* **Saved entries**
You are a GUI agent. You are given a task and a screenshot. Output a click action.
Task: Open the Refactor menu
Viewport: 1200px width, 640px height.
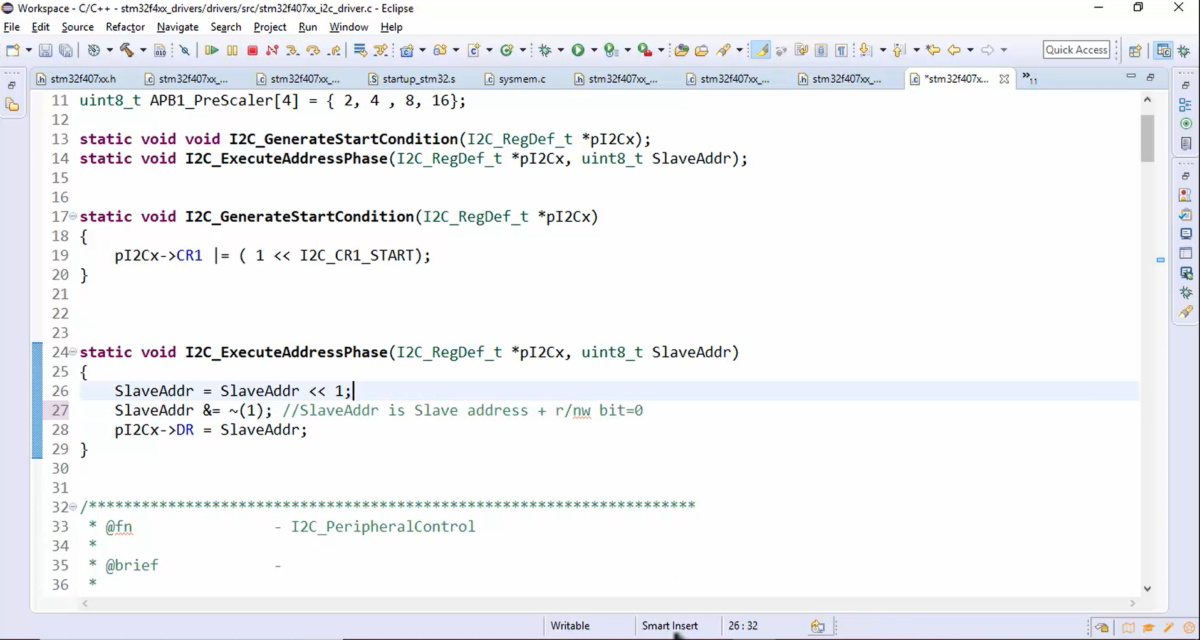point(125,27)
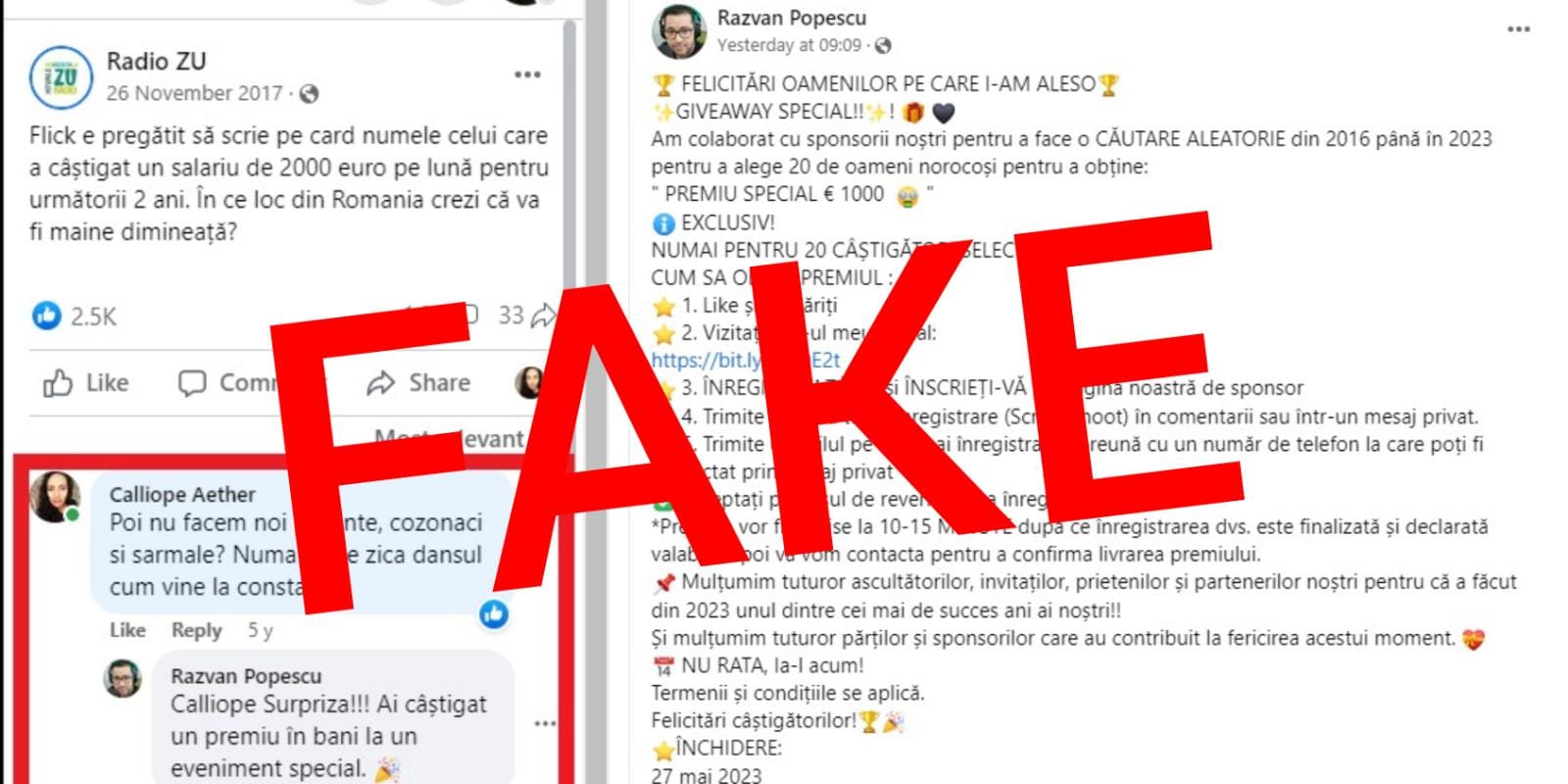The height and width of the screenshot is (784, 1568).
Task: Open Calliope Aether's name link
Action: [x=182, y=494]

* **WORK ORDER**
Retype exactly the lines from the one containing "Task: Open the Refactor menu" through the last line of the records above, both included, and leave out any pictures.

* **EXERCISE OUTPUT**
Task: Open the Refactor menu
Viewport: 1200px width, 640px height.
point(125,27)
The height and width of the screenshot is (784, 1568).
Task: Open Calliope Aether's name link
Action: [x=182, y=494]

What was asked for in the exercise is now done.